Every once in a blue moon you come across “that” ancestor. You know the one, the person who had the insight to put their story into words so that their life and heritage would be remembered beyond their time. For me, that person is Joseph Thomas Webb, or more often known as J.T. Webb my maternal 2nd great grandfather.
Most would think “bonus”, as they read through 3 pages of handwritten accounts recanting early adventures of his youth in Birchwood, TN, to their family’s big move out west to Bolivar, MO, then finally migrating south to Crawford County Arkansas. Describing the moment he first laid his eyes on the red headed girl of his dreams at a dance, (he would marry her 14 years later) to farming large crops, defending himself against a would be killer and surviving a train wreck. Three simple pages, a goldmine glimpsing into his life and a beautiful act of preservation we cherish.
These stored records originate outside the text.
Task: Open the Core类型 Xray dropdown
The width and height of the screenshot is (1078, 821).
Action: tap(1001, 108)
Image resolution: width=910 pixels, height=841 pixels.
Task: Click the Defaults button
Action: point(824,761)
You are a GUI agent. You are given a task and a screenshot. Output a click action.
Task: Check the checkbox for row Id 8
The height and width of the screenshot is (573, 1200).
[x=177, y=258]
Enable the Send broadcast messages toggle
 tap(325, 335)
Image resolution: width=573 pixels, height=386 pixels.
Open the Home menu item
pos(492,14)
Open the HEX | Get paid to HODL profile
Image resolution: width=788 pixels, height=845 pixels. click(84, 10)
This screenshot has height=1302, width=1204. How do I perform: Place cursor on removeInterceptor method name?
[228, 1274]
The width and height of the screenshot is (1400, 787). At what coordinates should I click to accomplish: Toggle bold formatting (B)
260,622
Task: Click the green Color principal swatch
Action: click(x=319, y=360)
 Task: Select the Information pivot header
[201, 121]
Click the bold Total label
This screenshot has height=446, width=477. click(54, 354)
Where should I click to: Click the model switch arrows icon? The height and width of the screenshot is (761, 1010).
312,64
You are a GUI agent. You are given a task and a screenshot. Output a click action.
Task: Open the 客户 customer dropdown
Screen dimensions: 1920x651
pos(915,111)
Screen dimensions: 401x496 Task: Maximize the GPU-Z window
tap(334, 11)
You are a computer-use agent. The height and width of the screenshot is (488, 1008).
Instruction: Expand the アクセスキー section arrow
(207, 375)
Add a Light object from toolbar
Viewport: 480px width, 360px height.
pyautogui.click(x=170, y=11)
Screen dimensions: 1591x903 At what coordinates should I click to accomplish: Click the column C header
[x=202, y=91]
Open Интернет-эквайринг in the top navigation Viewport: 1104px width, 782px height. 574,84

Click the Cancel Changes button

J.T. was born in Birchwood, Hamilton, TN on 7 October 1865. J.T. was the ninth of ten children born to Benjamin Franklin Webb and Jenette Jane Clingan. Hamilton Tennessee was named after our Founding Father, Alexander Hamilton, 15 years after this death.
As detailed by J.T., his family sold their home in TN and moved to Bolivar, MO in February of 1871 where his eldest sister lived. Shortly after their arrival her husband passed from TB and after a year in MO the family packed everything in a wagon and headed to Arkansas, all 13 of them. (J.T.’s parents, siblings and most likely a child from his oldest sister and her deceased husband).
So why dig any deeper? J.T.’s words and stories were thorough, but also like a carrot, dangling out in front of me. I wanted to have a more intimate understanding of the events of his life that he so carefully outlined. And that’s where the journey takes me. Going beyond meant diving into researching maps, topography and distance. That information brought a whole new perspective to the details J.T. had shared.
What would that journey have been like? Six hundred plus miles lay between Birchwood, TN and Bolivar, MO. For a family of 11 traveling by train, then boat and finally wagon to reach their destination must have been, well… let’s just say incredibly challenging, though I’m sure there are many adjectives that could be used.
J.T. speaks of leaving Bolivar and their route through Mammoth Springs, AR – another one hundred and seventy plus miles – then in two days making it the final two hundred and twenty plus miles to Crawford County Arkansas where they settled on Cedar Creek.
This is just a small portion of the journey to go beyond. There is still so much more research needed to fill in the landscape of his writings. From Mr. Conley, the man who held and gun to J.T.’s head, and who apparently took a good whippin’ before he was arrested, to surviving a local train wreck just one day later. Another set of his writings express the deep love and admiration J.T. had for his mother in a touching newspaper article he wrote in celebration of her 75th birthday and family reunion.
I suppose J.T.’s writings are more than just an accounting of his life to me , but rather an invitation….because there IS always more when you go beyond.